Wie hat man sich früher ganz ohne Internet über neue Modetrends informiert und wo hat man neue Inspirationen bekommen? Drei Generationen berichten.
Wenn ich heute auf der Suche nach Inspirationen für meinen neuen Sommerlook bin, dann stehen mir unzählige Möglichkeiten zur Verfügung. Überall kann ich mich inspirieren lassen und überall haben auch Unternehmen die Möglichkeit, mich mit ihren Angeboten anzusprechen.
Aber wie war das eigentlich früher? Ich saß neulich zusammen mit meiner Oma am Kaffeetisch. Auf ihrem Tablet zeigte sie mir ihre neusten Bastelideen, die sie auf Pinterest gefunden hat. „Du Oma, wo hast du denn früher neue Inspirationen herbekommen?“ Da musste sie erstmal überlegen, ist ja schon lange her.
Als erstes hat man sich über das nähere Umfeld inspirieren lassen. Da sieht man ein neues Oberteil an der Freundin und der Wunsch ist geweckt, es auch zu kaufen. Das kenne ich auch, denke ich. Zumindest vor Corona hat man sich von seinem Umfeld inspirieren lassen können.

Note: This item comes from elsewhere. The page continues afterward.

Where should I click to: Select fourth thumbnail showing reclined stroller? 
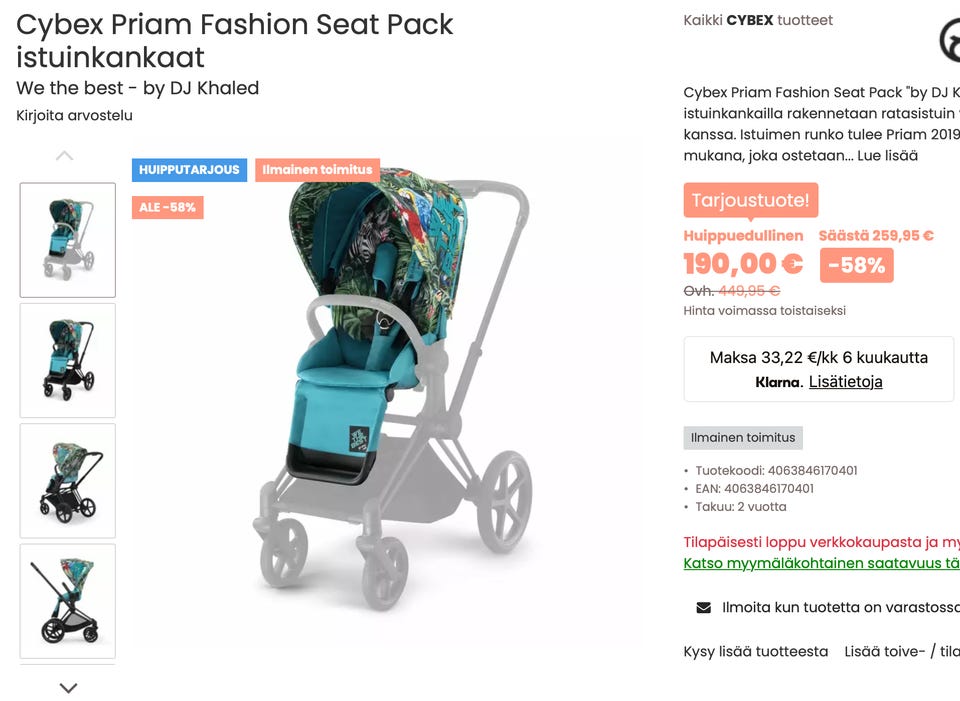68,600
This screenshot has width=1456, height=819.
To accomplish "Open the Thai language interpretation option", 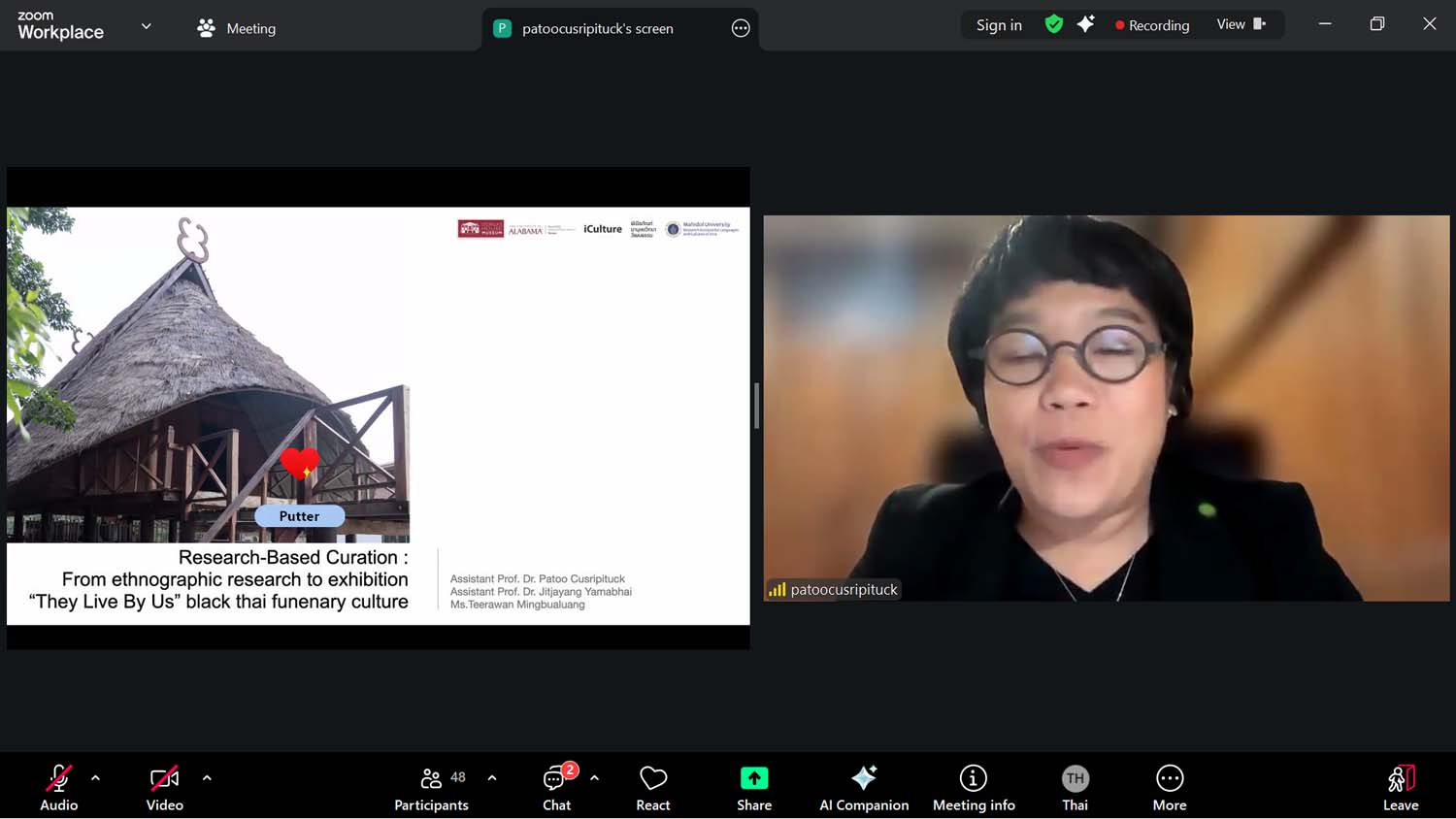I will 1075,787.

Als zweites fiel ihr sofort die Burda Moden ein. Eine Zeitschrift, die nicht nur neue Modetrends zeigt, sondern gleich die passenden Schnittmuster in die Hände der jungen Frauen gebracht hat. Selbstnähen war häufig die einzige Möglichkeit, um an neue Klamotten zu kommen. Das dachte sich auch 1950 Aenne Burda. Ihrer Vision: Frauen in Deutschland Mode einfach zugänglich machen. Die Zeitschrift existiert bis heute unter dem Namen Burda Style. Selbstnähen ist zwar weniger geworden, aber immer noch vertreten. Wobei man heute sagen würde: „Das ist DIY, handmade und voll individual.“
Für meine Mama kam Nähen nie in Frage. Ganz stolz war man früher, wenn man mit 50 Mark in die Stadt gefahren ist und sich eine Levis Jeans gekauft hat. Zeitschriften hat sie zwar auch gelesen, aber viel wichtiger war es, was die Stars der Zeit getragen haben. Musikvideos hat sie besonders gerne gesehen, die liefen auf MTV im Fernsehen.

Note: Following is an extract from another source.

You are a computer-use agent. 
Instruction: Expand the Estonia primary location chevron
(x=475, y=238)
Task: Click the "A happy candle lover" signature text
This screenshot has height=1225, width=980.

Fernsehen, das ist ein Stichwort, hat meine Schwester gesagt. Hier hat sie sich häufig inspirieren lassen. Die gut gekleideten Moderatoren auf ProSieben und besonders das jährliche Highlight „Germanys Next Topmodel“ haben sie verleitet ihren Kleiderschrank mit neuen Sachen zu bestücken. Praktisch, dass im Abspann die Modelabels ihr Logo integriert haben oder dass Produkte gekonnt in TV Soaps eingebaut werden.

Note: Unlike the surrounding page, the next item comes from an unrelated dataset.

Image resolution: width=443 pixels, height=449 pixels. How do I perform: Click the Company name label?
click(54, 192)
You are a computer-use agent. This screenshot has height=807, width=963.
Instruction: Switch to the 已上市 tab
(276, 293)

Und wenn ich so an mich denke? Ich schaue, was mir so vorgeschlagen wird auf den Websites der Zeitschriftenanbieter, scrolle mich durch Instagram, like Bilder mit ausgefallenen Styles von Influencern und verbringe Stunden auf AboutYou. Mein Warenkorb wird befüllt, gelöscht, wieder befüllt und dann nach Tagen des Überlegens bestellt. Apropos Bestellen, wie lief das denn früher ab? Meine Oma lacht: „Na über den Quellekatalog.“ An diese kiloschweren Kataloge kann selbst ich mich noch erinnern. Dann wurde Seite für Seite genau inspiziert, eingekreist, was einem gefallen hat und am Ende ein Bestellformular ausgefüllt und verschickt. Bei Quelle gab es Angebote für die ganze Familie und auch nach dem Durchblättern dienten die Kataloge uns Kindern als Bastelmaterial.
Doch Mode aus dem Katalog ist heute nicht mehr angesagt. Das bestellen, was auch die Nachbarin trägt, ist in Zeiten von Individualisierung und der Möglichkeit ausgefallene Einzelstücke zu bekommen, nicht mehr aktuell.
Und die nächste Generation? Die wird sich sicherlich nicht mehr selbst auf die Suche nach Inspirationen machen, sondern sich von dem auf sie abgestimmten Programm berieseln lassen. Dank neuer Technologien und Algorithmen wird schon der nächste Modetrend geliefert, bevor man überhaupt bestellen konnte.
Bis es so weit ist, scrolle ich mich weiter durch die Inspirationsflut auf der Suche nach meinem Sommeroutfit. Oder ich bleibe einfach meinem Lockdown Look treu, das ist sowieso viel einfacher – und bequem.